Cause: Perl can't find library modules.
Solutions:
1. Run from CLIO directory: cd /path/to/CLIO && ./clio
2. Set PERL5LIB: export PERL5LIB=/path/to/CLIO/lib:$PERL5LIB
3. Reinstall: sudo ./install.sh
Error: "API key not set"
Cause: No API credentials configured.
Solution:
clio --new
: /api key YOUR_API_KEY
: /config save
GitHub Copilot Login Fails
Solutions:
1. Check you have an active Copilot subscription
2. Try /login again
3. Check ~/.clio/github_tokens.json exists
4. Ensure browser opens for device flow
5. Try alternative provider as fallback
Colors Not Working
Cause: Terminal doesn't support ANSI colors or TERM not set.
Solutions:
# Check TERM variable
echo $TERM
# Should be xterm-256color or similar
export TERM=xterm-256color
# Add to shell profile to make permanent
echo 'export TERM=xterm-256color' >> ~/.bashrc
UTF-8 Encoding Problems
Solution:
export LC_ALL=en_US.UTF-8
export LANG=en_US.UTF-8
# Add to shell profile
echo 'export LC_ALL=en_US.UTF-8' >> ~/.bashrc
echo 'export LANG=en_US.UTF-8' >> ~/.bashrc
Slow Responses
Likely Causes: - Network latency (not CLIO) - AI provider API performance - Large file operations
Solutions:
1. Check internet connection
2. Try different model (may be faster)
3. Use local provider if available
4. Enable --debug to see what's slow
Slow Markdown Rendering
Note: This has been optimized in recent versions and should be <100ms for typical responses.
If still slow:
1. Update to latest CLIO version
2. Check terminal emulator performance
3. Try simpler theme: : /theme compact
CLIO represents a philosophy: AI assistance should adapt to your workflow, not force you to adapt to it.

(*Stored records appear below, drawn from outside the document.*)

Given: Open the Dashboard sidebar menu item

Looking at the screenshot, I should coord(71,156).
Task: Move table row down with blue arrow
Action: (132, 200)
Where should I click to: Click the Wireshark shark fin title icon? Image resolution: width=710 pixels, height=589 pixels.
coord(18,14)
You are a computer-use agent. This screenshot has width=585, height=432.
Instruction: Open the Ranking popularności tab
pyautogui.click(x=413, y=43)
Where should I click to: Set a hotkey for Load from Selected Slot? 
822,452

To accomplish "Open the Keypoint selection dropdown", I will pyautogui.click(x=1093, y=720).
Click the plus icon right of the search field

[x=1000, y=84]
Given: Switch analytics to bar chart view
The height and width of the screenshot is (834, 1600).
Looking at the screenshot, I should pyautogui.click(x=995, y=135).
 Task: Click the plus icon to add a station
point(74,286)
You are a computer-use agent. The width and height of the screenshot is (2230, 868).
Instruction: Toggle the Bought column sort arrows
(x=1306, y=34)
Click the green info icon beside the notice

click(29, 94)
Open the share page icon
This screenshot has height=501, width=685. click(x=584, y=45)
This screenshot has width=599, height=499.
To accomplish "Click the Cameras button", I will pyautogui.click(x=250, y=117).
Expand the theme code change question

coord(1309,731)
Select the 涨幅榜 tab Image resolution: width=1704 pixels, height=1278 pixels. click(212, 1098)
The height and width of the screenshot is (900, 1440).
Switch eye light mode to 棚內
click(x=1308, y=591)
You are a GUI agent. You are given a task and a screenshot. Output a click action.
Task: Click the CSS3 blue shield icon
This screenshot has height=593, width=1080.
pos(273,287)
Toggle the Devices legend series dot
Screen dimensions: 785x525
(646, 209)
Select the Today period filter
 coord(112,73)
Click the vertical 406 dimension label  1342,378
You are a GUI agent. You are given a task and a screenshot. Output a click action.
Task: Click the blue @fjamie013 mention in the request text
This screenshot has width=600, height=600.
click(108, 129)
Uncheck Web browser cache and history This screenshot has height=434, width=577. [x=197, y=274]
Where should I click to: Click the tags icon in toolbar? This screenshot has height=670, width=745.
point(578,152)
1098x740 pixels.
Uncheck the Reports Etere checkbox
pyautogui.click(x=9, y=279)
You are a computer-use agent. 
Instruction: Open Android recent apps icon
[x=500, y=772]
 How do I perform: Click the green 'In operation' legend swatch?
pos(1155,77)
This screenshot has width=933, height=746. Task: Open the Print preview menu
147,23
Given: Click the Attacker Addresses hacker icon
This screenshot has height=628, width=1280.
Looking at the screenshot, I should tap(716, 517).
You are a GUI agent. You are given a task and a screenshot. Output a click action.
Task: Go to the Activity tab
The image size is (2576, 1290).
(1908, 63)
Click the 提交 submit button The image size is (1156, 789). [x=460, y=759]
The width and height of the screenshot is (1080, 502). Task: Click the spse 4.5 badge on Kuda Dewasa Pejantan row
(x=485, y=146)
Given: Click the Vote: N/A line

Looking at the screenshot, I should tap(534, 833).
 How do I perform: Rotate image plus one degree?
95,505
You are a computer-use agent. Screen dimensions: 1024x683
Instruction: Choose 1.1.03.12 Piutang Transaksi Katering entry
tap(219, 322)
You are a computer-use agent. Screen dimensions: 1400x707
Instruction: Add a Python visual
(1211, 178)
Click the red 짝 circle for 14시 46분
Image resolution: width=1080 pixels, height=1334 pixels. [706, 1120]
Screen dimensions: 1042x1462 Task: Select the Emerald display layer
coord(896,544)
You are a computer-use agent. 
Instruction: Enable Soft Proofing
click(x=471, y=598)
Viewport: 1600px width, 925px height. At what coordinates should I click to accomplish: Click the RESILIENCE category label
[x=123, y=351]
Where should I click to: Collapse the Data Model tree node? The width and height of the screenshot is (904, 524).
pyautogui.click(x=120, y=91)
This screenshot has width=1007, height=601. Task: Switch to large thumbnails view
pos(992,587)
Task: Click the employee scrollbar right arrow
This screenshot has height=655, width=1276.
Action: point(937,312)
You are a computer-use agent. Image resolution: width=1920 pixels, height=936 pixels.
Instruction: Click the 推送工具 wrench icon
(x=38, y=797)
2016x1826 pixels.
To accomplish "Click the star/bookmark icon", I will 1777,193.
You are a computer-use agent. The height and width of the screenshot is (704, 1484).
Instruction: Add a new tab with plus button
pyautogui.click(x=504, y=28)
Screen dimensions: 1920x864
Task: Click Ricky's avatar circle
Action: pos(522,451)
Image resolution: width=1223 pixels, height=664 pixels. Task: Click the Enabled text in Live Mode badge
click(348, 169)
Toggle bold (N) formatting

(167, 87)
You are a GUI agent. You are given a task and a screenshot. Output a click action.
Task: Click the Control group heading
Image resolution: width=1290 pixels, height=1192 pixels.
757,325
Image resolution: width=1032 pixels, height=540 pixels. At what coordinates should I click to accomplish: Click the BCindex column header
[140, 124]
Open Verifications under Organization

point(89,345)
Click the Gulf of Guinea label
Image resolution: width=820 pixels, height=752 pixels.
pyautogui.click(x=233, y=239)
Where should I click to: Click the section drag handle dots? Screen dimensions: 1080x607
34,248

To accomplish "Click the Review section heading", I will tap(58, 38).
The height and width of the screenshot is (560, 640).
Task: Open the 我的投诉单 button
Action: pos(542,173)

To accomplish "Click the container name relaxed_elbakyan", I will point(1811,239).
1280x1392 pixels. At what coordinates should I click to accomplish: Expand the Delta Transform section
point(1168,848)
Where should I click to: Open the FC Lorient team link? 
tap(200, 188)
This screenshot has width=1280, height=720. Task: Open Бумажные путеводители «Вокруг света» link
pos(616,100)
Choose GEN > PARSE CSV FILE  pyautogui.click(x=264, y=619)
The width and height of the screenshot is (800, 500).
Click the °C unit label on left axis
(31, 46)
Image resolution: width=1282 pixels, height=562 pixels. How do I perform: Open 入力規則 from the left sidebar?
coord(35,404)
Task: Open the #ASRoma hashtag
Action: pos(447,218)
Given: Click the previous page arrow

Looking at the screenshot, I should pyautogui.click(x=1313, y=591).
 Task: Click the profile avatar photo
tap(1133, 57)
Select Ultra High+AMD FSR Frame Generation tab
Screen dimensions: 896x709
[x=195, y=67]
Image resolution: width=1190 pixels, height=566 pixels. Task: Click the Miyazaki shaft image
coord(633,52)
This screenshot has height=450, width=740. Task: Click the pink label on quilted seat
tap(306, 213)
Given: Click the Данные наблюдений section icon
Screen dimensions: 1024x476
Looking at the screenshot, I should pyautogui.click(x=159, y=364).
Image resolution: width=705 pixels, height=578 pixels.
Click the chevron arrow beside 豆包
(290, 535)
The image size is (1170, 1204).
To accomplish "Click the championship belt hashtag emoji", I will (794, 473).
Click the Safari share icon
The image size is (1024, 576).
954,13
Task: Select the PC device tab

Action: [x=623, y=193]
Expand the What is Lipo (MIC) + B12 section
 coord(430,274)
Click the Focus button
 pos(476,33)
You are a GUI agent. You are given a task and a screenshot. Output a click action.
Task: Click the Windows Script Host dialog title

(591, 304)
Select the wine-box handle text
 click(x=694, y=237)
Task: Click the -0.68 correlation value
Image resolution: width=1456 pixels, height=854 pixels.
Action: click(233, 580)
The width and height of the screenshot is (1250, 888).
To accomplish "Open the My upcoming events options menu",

For developers who: - Live in tmux/screen sessions - Prefer Vim to VSCode - Script everything - Work on remote servers - Value keyboard efficiency - Want lightweight tools
CLIO brings AI assistance to where you actually work.
Combined with SAM's visual power, you have a complete AI development environment that respects your preferences and enhances your productivity.
Start your CLIO journey today:
git clone https://github.com/SyntheticAutonomicMind/CLIO.git
cd CLIO
sudo ./install.sh
clio --new
Welcome to the future of terminal-based development.